Before we moved, learning manners had been important, but living inside the Beltway made mastering etiquette imperative. As my parents reminded us to keep our elbows off the table, chew with our mouths closed, and wait until we’d finished munching to speak, they’d often ask, “Would you do that if the president came to dinner?”
They also signed us up for cotillion. In Dallas, where I live now, usually only members of elite society attend cotillion. But back then and there, even middle-class kids went to learn the foxtrot and tango and social graces. In the world in which my church choir director also directed the Army Chorus, my seventh grade crush was a State Department brat, and my sister's best friend’s dad was a senator’s chief of staff, we had to at least know that, when making introductions, one presents the younger to the elder.
That senator must have been a big kahuna because one Friday night when we invited my sister's friend, Suzi Kane, to sleep over, she said she would let us know in a few hours. First she had to find out whether her dad needed to accompany his boss with the president (yes, the president of the United States) to Camp David for the weekend. (He did.)
Not long after that, the Kanes had our family of seven over for a lovely dinner. (No small undertaking.) As the salad passed by my mother, she took some and put it on her dinner plate.

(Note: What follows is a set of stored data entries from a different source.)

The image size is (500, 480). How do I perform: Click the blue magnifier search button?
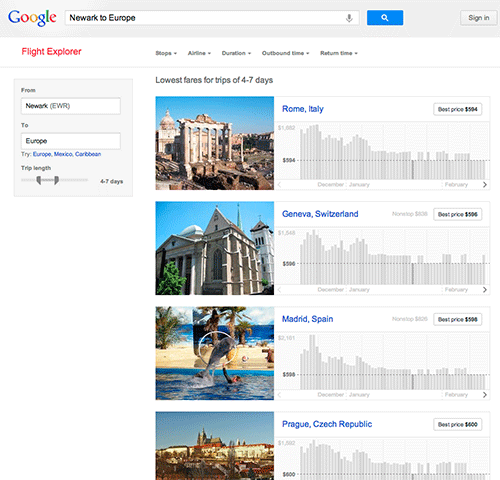385,18
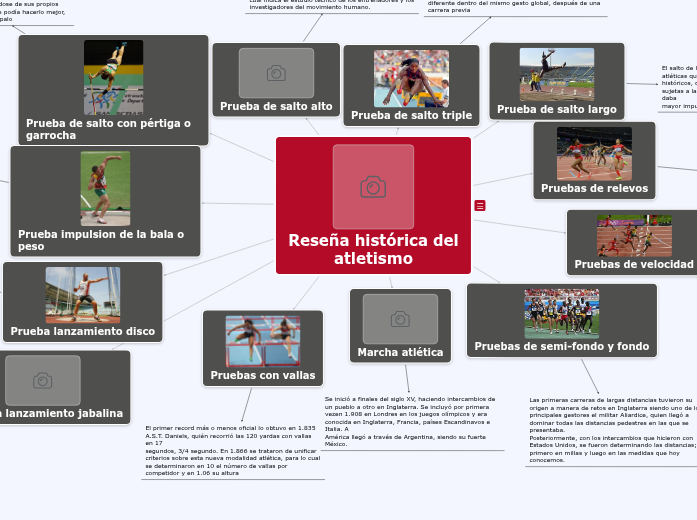Screen dimensions: 697x520
Task: Open the hurdles race photo
Action: click(x=262, y=341)
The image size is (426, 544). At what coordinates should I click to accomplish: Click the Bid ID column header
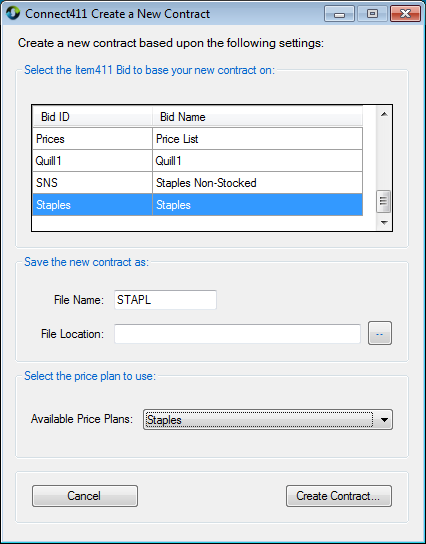click(92, 117)
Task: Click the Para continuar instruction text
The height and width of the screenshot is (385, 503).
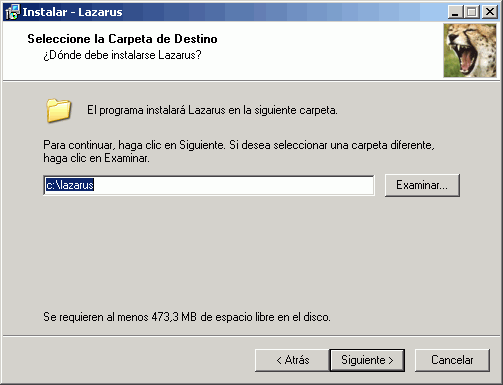Action: 239,145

After she had handed the salad bowl to the next person, she suddenly realized she should have put the lettuce on her salad plate. She didn’t make a big deal of it, but she was embarrassed. Yet when the bowl was passed to our hostess, she did what any true model of gracious entertaining should do. She did exactly as my mother had done.
Later, when my mother thanked Mrs. Kane privately for the kindness of her gesture, Mrs. Kane shared her philosophy: “The purpose of etiquette is not to intimidate, but to put people at ease.” I share this little story as a preface to listing some rules of etiquette that I’ve seen either handled in an exemplary way or violated lately. As a writing professor, I require my students to write an interview article, and often students choose a high-profile subject. When walking into such interview situations, writers need to know a few rules of etiquette, even if only to put them at ease (whew! I didn’t use the wrong napkin). In listing some rules below, I want readers to know my intent is not to be a snob. And I don’t want my students to become snobby, either. Rather, like Mrs. Kane, I want them to put people at ease.
Here are some basics:
. If you’ve written something you want a published writer to read, ask permission before sending your masterpiece, either by snail mail or attached to an email.

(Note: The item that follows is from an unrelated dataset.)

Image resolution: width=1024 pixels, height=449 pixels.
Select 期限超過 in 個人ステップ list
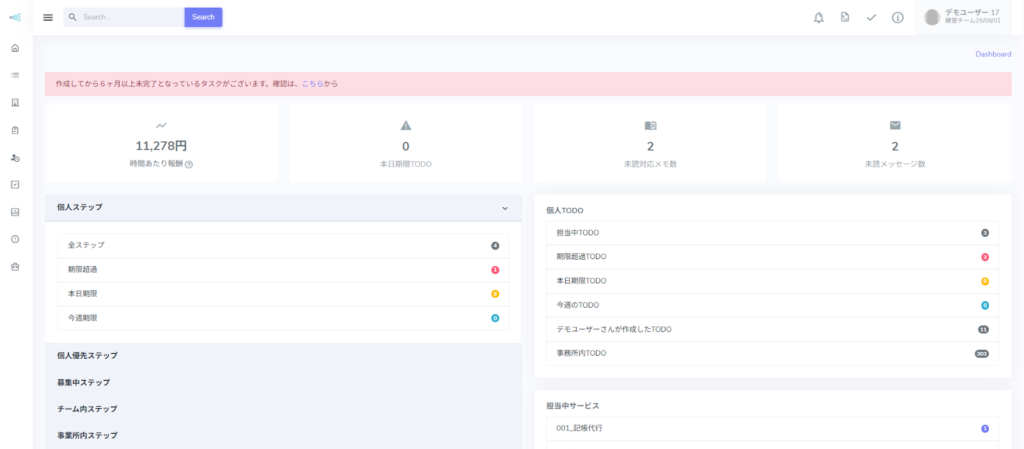(x=83, y=269)
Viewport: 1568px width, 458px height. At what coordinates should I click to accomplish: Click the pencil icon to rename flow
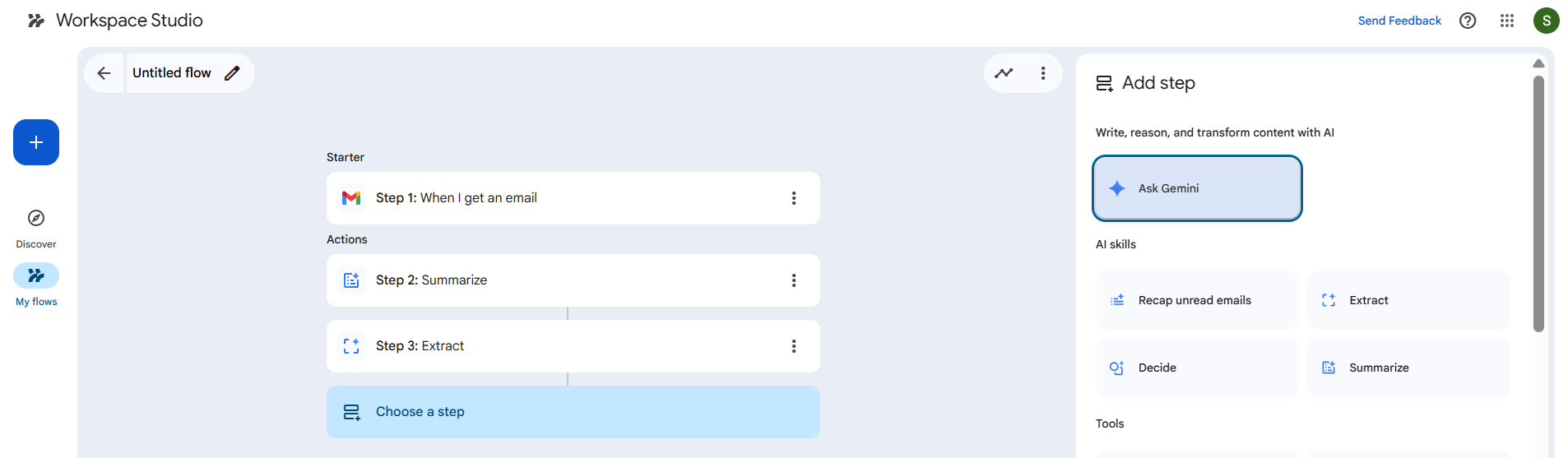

. When asking another writer to provide feedback on your work, offer to pay for editing services. . If you correspond by email with an editor or profile subject, be careful to keep him or her from being added automatically to your personal newsletter list or funny-joke-I’m-forwarding-from-a-forward list. (You know the kind I mean—the one with all those >>>>s before each line.)
. Plan to arrive about fifteen minutes early for an interview.
. If you have asked someone to meet you for coffee or a meal, assume you are paying unless you have worked out a different arrangement beforehand. This is true even if you are meeting in the school cafeteria and you know your invitee is richer than you are.